His name has long left me, but I can still see him in my mind’s eye and occasionally wonder what became of him.
He was tall and skinny, a lanky cowboy in an upscale suburban school in the heart of Silicon Valley, California. Dark reddish-brown curly hair, freckles and dressed in a Johnny Cash style of black tee-shirts and jeans, he didn’t interact with the other students, all sophomores, most of whom were very talkative and social. I suspected he floated on the fringes of high school life.
What I did notice was that he slouched in his desk towards the back of a college prep English class and did minimal, if any, work. I tried to engage him, I spoke with him after class to see what he needed, what we could do to move the grade out of the D-/F range. He wasn’t going to move.
Day after day, we engaged in a predictable struggle. I’d try to draw him out; he’d resist. Occasionally, I’d get a weak smile. As a novice teacher, I was at a loss as to what more to do.
One day when I had a few minutes, I walked down to the Women’s Dean and asked if she had a moment.
Absolutely. What do you need?
I described my young man and my concerns regarding his grade and attitude. She shrugged. She had been an English teacher for many years, so this was not completely out of her realm. There were no words of wisdom other than to continue doing what I had been doing.
It was the Keep Hitting Your Head Against the Brick Wall Solution.
A few weeks later, on one of those overcast days, the class was in the midst of a lively discussion about an assigned chapter of a novel, when there was a movement immediately followed by a series of gasps coming from the back of the room.
All eyes were turning towards our cowboy and desks were starting to inch away from him.
He has a gun.
I steadied myself. Teacher training had not addressed this issue. There were 35 kids in the class, give or take, and I had two of my own at home.
Probably like a fool, or maybe just like a mother or teacher, I walked back to his desk with measured steps, a composed demeanor — certainly not disclosing that I was frantically trying to find a possible option, any possible option, filed somewhere in my brain…
Give me the gun. Probably not the best plan, but it was all I had.
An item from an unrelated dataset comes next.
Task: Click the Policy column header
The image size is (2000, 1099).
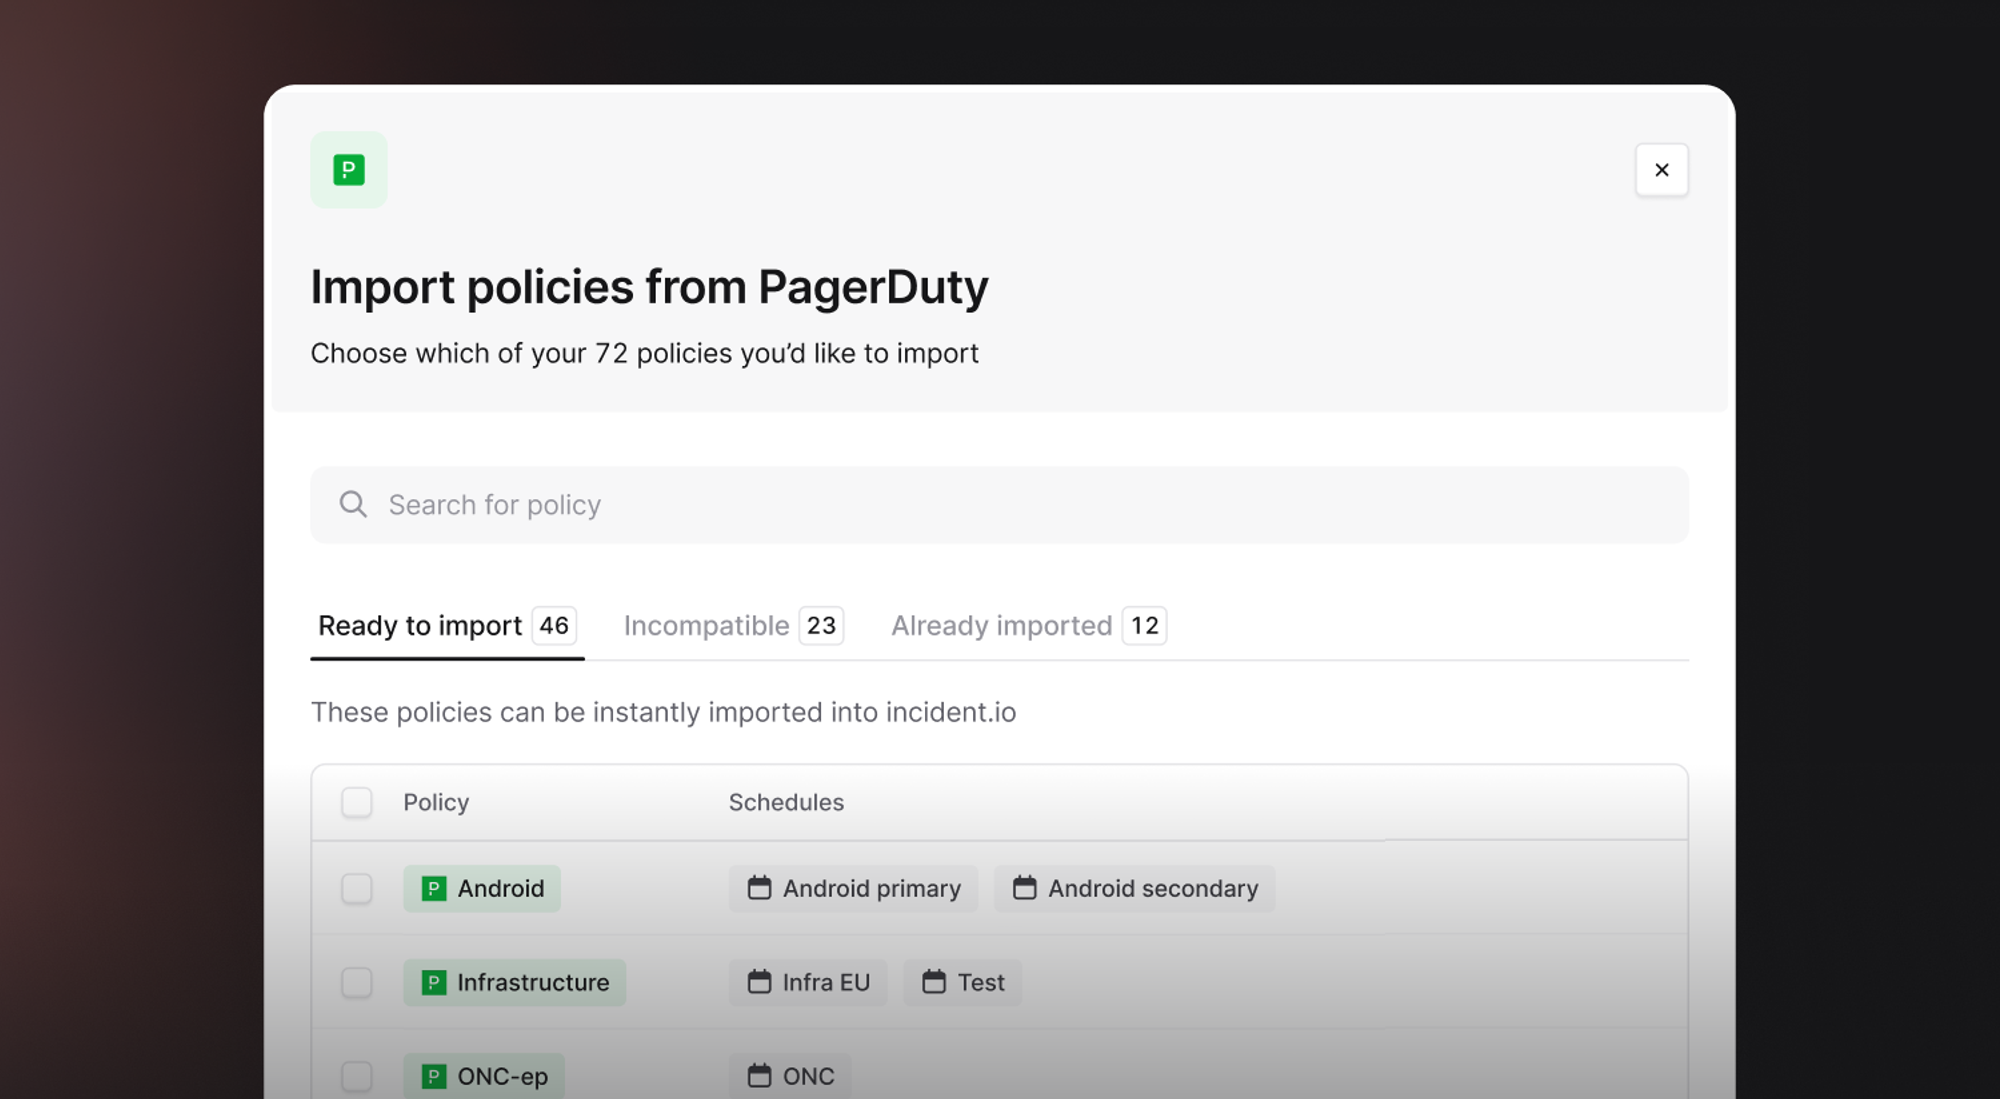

I looked at him. He looked at me. Our eyes locked.
I was still holding the open novel in my left hand so I extended my right hand, palm up.
I. Mean. It. Hand. Me. The. Gun. Now.
I used my best stern I. Have. Had. It. Voice that mothers use when They. Have. Had. It.
He handed me the gun and we all began breathing again.
Let’s go. Let’s get you some help.
The rest of my students sat frozen at their desks, silently staring at their closed books.
The two of us walked out of the room, my right hand on the cowboy’s arm while the other gingerly held the gun by the handle with my index finger and thumb, barrel down, out in front of me. Any idiot could have grabbed the weapon as we walked across the campus to the Men’s Dean.
I later learned the gun was loaded. It was then that everything became far too real.
My student was depressed, like an estimated 20% of all students. And, like most teenagers, he didn’t have the life tools to seek help or to even know that he was depressed. I had spotted the signs, and 30 years too late, knew exactly what they meant.
But even if I had recognized the signs, services to address these issues were not found, are still not found, at most schools. I know I’m not the only teacher who has faced a loaded gun held by a depressed student. In a recent national survey, 20% of high school students thought about committing suicide and 8% had attempted to kill themselves.
School guidance counselors are not trained mental health professionals. Counties and agencies funded by public monies typically see only Medi-Cal eligible clients, even though depression and suicide are not limited to those living below the poverty line.
There is still little if any professional help available in schools where kids can be referred or access services on their own. Despite the suicides, despite the school shootings, most schools and counties still can’t figure out how to get minimal professional mental health services to all kids in all public schools.
Instead of saying we can’t, perhaps it is way past time that we start saying we must when it comes to getting kids the mental health help they need.